United States v. Lavin, 71 CR 860.

Decision Date09 June 1972
Docket NumberNo. 71 CR 860.,71 CR 860.
Citation346 F. Supp. 76
PartiesUNITED STATES of America, Plaintiff, v. Gregory Crawford LAVIN, Defendant.
CourtU.S. District Court — Southern District of New York

COPYRIGHT MATERIAL OMITTED

M. James Spitzer, Jr., New York City, New York Civil Liberties Union, for defendant.

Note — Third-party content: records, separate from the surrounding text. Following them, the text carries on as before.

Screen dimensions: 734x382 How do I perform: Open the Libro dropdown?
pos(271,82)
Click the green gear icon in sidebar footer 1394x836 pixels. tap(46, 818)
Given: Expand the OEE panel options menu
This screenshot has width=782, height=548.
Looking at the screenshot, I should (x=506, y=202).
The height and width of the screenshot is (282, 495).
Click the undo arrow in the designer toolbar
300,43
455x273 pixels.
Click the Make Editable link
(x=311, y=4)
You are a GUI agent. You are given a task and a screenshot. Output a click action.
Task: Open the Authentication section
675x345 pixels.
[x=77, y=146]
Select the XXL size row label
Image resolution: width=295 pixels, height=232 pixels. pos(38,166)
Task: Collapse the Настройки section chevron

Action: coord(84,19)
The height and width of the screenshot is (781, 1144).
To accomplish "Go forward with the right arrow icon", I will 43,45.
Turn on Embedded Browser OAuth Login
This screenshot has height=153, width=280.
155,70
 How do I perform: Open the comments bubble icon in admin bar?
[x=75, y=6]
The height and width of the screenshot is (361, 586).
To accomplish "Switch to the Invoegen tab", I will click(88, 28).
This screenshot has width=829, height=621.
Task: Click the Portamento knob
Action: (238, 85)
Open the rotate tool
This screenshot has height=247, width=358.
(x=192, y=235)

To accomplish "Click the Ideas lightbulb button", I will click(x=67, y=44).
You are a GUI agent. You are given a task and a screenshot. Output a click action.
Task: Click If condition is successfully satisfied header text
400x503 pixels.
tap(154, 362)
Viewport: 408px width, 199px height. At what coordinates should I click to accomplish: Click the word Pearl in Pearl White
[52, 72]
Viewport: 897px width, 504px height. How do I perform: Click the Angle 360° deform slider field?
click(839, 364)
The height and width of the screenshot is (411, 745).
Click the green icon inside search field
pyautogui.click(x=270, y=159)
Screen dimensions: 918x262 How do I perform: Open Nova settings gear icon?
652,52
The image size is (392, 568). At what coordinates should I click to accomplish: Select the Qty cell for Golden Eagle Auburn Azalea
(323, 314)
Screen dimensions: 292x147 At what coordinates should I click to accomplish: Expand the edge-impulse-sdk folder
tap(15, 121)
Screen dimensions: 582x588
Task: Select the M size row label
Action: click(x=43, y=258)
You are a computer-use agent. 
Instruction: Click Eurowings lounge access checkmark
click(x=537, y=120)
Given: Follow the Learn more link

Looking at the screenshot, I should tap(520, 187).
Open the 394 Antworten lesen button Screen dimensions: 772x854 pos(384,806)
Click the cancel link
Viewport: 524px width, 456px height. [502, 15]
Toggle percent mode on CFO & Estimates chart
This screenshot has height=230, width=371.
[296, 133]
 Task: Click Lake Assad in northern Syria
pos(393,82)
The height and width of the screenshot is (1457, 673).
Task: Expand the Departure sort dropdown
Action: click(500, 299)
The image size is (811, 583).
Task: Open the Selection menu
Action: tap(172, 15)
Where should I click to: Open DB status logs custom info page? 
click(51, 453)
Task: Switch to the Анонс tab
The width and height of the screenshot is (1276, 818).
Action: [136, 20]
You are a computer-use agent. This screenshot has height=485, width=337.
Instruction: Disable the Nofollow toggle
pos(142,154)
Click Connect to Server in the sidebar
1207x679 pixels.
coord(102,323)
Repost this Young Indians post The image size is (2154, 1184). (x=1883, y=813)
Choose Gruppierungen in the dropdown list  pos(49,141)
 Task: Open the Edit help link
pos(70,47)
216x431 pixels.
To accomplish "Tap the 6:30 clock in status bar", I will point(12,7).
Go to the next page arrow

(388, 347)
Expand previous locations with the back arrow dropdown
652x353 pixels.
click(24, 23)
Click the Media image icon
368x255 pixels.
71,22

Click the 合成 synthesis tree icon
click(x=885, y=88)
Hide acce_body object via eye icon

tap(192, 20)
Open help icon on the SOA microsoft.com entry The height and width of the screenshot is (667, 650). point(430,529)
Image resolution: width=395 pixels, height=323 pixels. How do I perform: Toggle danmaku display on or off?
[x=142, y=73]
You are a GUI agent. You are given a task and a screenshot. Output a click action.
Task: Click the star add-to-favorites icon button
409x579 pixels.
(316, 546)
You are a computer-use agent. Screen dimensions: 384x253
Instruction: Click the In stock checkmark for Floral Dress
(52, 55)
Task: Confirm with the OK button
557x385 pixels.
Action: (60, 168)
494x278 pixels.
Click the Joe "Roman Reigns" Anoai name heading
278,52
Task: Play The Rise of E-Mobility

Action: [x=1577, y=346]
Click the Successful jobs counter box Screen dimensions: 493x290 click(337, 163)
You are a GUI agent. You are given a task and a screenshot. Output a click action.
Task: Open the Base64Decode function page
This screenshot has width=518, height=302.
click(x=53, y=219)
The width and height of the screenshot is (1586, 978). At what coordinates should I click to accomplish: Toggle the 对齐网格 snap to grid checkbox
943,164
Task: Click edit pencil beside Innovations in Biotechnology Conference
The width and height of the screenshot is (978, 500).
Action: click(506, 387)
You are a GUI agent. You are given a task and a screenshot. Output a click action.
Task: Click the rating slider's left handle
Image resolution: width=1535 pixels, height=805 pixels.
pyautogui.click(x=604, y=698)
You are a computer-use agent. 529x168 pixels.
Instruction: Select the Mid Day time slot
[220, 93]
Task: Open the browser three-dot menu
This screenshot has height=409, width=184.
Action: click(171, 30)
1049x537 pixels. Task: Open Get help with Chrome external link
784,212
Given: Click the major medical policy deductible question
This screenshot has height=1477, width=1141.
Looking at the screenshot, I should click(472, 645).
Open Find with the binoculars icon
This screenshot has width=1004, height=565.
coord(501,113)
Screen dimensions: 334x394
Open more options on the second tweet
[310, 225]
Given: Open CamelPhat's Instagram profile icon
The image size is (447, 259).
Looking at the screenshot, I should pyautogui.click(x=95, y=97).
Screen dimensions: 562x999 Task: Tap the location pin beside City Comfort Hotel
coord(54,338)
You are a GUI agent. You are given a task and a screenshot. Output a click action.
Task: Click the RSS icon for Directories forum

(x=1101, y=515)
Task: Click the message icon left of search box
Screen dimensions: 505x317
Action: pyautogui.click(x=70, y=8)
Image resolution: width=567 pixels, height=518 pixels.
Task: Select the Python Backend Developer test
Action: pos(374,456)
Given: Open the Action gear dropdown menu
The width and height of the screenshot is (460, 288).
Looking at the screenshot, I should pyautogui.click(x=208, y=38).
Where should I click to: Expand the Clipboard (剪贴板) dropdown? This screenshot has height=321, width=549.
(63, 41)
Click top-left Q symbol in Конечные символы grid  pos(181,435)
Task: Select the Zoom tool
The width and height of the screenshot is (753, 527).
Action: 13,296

Whitney North Seymour, Jr., U. S. Atty., for the Southern District of New York, by George E. Wilson, Asst. U. S. Atty., for plaintiff.

OPINION

POLLACK, District Judge.

On August 13, 1971, Gregory Crawford Lavin was indicted for violating the Military Selective Service Act of 1967 by refusing to submit to induction on December 28, 1970, as ordered by his local board on December 14, 1970. The case was tried to the Court on May 17 and 18, 1972, defendant having waived his right to a jury by written stipulation reaffirmed by him in open court before trial commenced. The government's case consisted of items in defendant's selective service file and the testimony of several witnesses including a medical expert. Defendant adduced no evidence. He has moved for acquittal on several grounds, and both sides have submitted post-trial briefs on the points of law involved pursuant to leave granted by the Court.

On February 26, 1970, defendant reported to the Armed Forces Examining and Entrance Station (AFEES) pursuant to an order issued by Local Board No. 12, Peekskill, New York, and there began to undergo a pre-induction physical examination. At this time defendant was a student at Colgate University located at Hamilton, New York and was classified 2-S (full-time undergraduate college student); he expected to graduate on May 31, 1970.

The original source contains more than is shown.